> _Quoted passage_:
◇ ◇ ◇ ◇ ◇ ◇ ◇

GALLERY: Global issues influence art students

Thursday 24 June 2021

GALLERY: Global issues influence art students

A new exhibition of artwork by 40 Highlands students is inviting islanders to reflect on global issues ranging from Black Lives Matter to male empowerment, child abuse, the environment, and the LGBTQ+ community.

The annual student art exhibition concludes tomorrow at 14:00.

It brings together work from students on the Level 2 and 3 as well as the Foundation courses from the School of Art and Media Departments.

In total, 40 students aged 16 to 58 are presenting their work ranging from graphic design and digital art, to fine art, textiles and collages.

“We cover all the rainbow,” PJ Thompson, the head of Art and Design, said. 

After students were prevented from exhibiting their work in 2020, Peter said the staff was determined to “push the celebration” this year.

The whole college has been decorated with the students’ creations and the studios have been opened to visitors. 

“It gives people an opportunity to the see the background work, the experimentation that goes on and that you might not in the final exhibition,” he said. “People enjoy being in the classroom because it’s very inspiring to see where people work in a group and the space we have created.” 

Meanwhile, some of the work will also be on display at Jersey Arts Centre later this summer in an effort to make it more accessible to the community. 

This year, Peter said students had explored new themes with their work. “Mindfulness or mental health is a big theme for them,” he said.


Pictured: PJ Thompson said the students' work is more "politicised" and conscious of global issues this year.

“This year, their work is a lot more politicised, a lot more self-conscious. There are things about the male gaze, male empowerment, child abuse, the environment, the LGBTQ cause, disability… The majority of their work has been about looking outwards, there is more of a global consciousness. These kids just have their own point of view.

◇ ◇ ◇ ◇ ◇ ◇ ◇

> _Data listing_:

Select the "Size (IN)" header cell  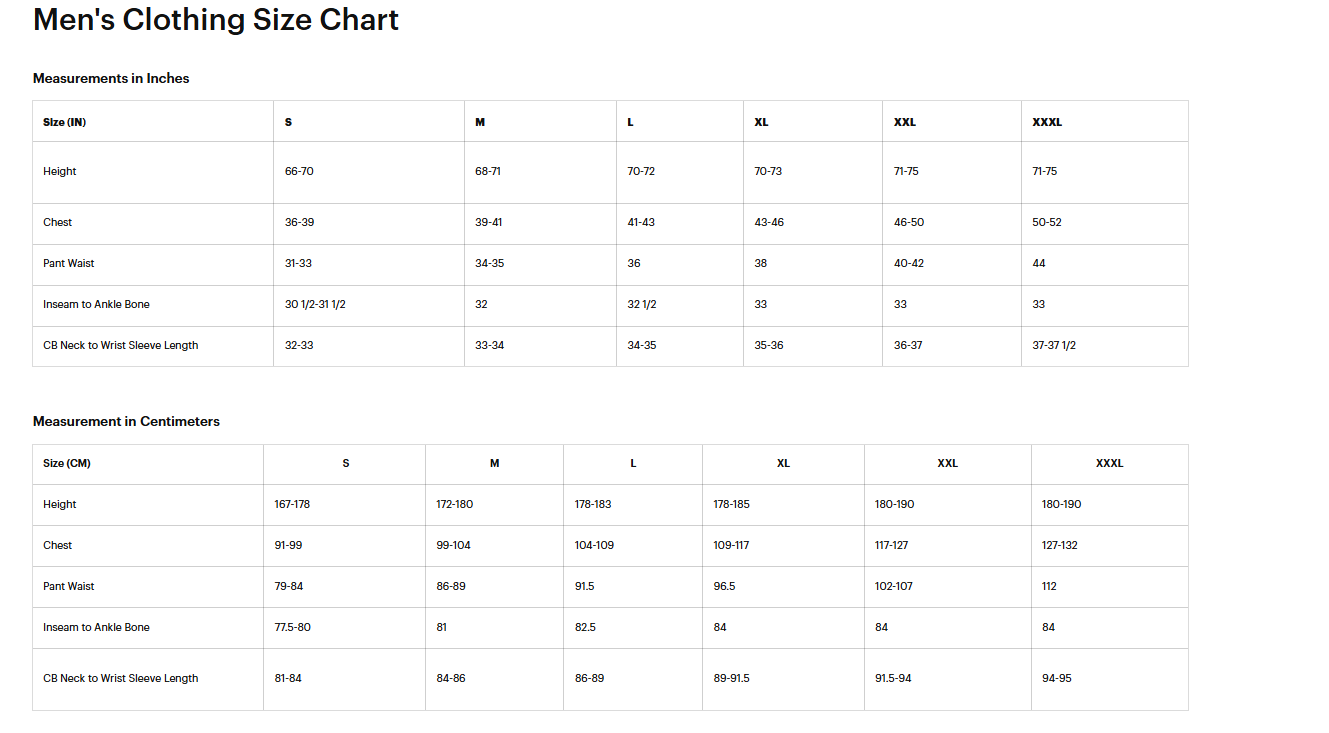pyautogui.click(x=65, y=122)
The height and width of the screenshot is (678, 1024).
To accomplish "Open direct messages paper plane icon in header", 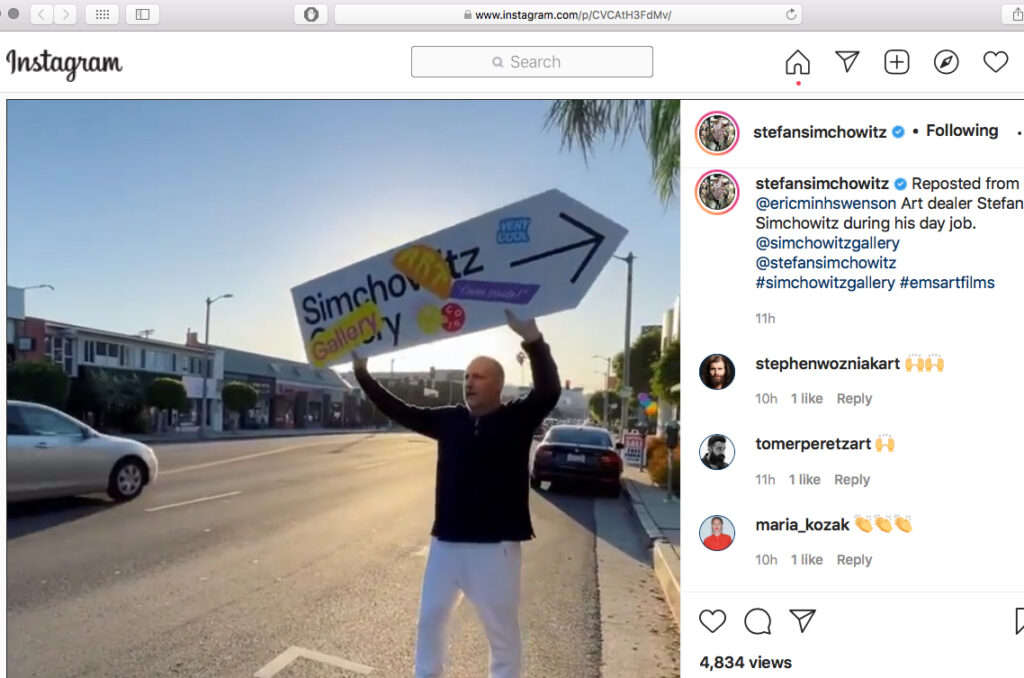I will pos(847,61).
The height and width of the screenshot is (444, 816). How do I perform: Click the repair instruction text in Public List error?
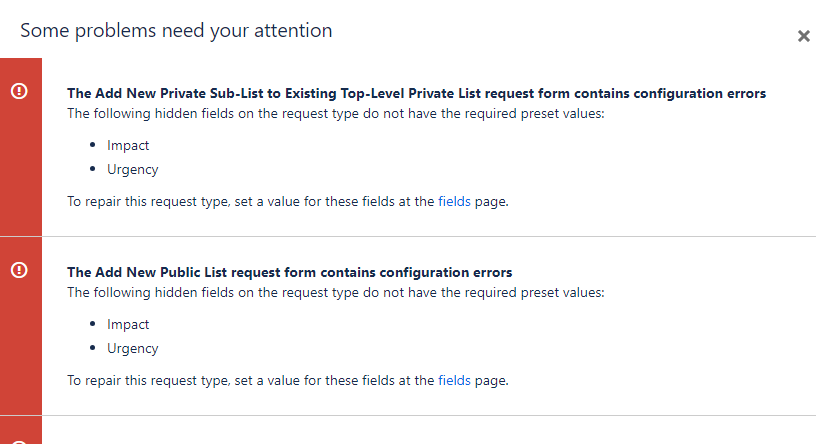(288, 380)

◇ ◇ ◇ ◇ ◇ ◇ ◇

> _Tasks and exercises_:
#1 List the kinds of work that the article on the student art exhibition says the 40 students are presenting.
#2 Write out the stretch of the article on the student art exhibition from "A new exhibition" through "opened to visitors.".

> _Answer set_:
#1 graphic design, digital art, fine art, textiles, collages

#2
A new exhibition of artwork by 40 Highlands students is inviting islanders to reflect on global issues ranging from Black Lives Matter to male empowerment, child abuse, the environment, and the LGBTQ+ community.

The annual student art exhibition concludes tomorrow at 14:00.

It brings together work from students on the Level 2 and 3 as well as the Foundation courses from the School of Art and Media Departments.

In total, 40 students aged 16 to 58 are presenting their work ranging from graphic design and digital art, to fine art, textiles and collages.

“We cover all the rainbow,” PJ Thompson, the head of Art and Design, said. 

After students were prevented from exhibiting their work in 2020, Peter said the staff was determined to “push the celebration” this year.

The whole college has been decorated with the students’ creations and the studios have been opened to visitors.